En mai 2025, lors de la visite de Donald Trump dans la région, les dirigeants avaient pourtant mis les petits plats dans les grands : le Qatar lui avait offert un Boeing de luxe, l’Arabie saoudite avait promis d’investir 600 milliards de dollars (près de 514 milliards d’euros) aux États-Unis. Mohammed Ben Salman espérait conclure un traité de défense avec Washington pour lequel il négociait depuis des années. En vain. Pas de traité saoudo-étatsunien sans accord de normalisation avec Israël et la signature des accords d’Abraham. Or, en plein génocide à Gaza, aucun dirigeant, aussi autoritaire soit-il, ne peut l’imposer à sa population.
Le pacte avec le Pakistan constitue donc un moyen de pression vis-à-vis de Washington. Il livre également un message au voisin iranien qui aspire à la maitrise de l’armement nucléaire et avec lequel l’Arabie saoudite a pacifié ses relations, sous l’égide de la Chine, en mars 2023.
S’il diversifie les possibilités de sécurité et offre une solution alternative en cas de défaillance étatsunienne, cet accord ne remet pas en cause le rôle décisif de Washington dans la région. Pas plus que les relations privilégiées de l’Arabie saoudite avec l’Inde, ennemi héréditaire du Pakistan. La coopération entre les deux s’est développée autour du pétrole (Riyad en est le troisième fournisseur) et des nouvelles technologies. Du reste, le premier ministre Narendra Modi a été reçu en grande pompe en mai 2025. Pour l’analyste saoudien Ali Shihabi, « l’Inde comprendra les besoins sécuritaires de l’Arabie saoudite. Le royaume entretient d’excellentes relations avec l’Inde »10.

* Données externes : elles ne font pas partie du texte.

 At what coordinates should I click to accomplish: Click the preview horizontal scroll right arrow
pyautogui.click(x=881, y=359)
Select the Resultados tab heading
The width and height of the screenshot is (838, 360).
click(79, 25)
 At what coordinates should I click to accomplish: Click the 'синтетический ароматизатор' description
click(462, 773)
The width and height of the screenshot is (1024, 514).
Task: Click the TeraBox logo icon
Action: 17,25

Entre soutiens étatsuniens et béquilles chinoises, un difficile équilibre
De son côté, le Pakistan n’a pas intérêt à transformer ce traité en arme stratégique visant à isoler New Delhi, autre détenteur de l’armement nucléaire dans la région. La même précaution s’impose avec l’Iran, car des tensions persistent notamment dans le Baloutchistan. Il est probable que la reprise des relations entre Téhéran et Riyad ait facilité le pacte pakistano-saoudien, et permis de lever la crainte iranienne d’un encerclement.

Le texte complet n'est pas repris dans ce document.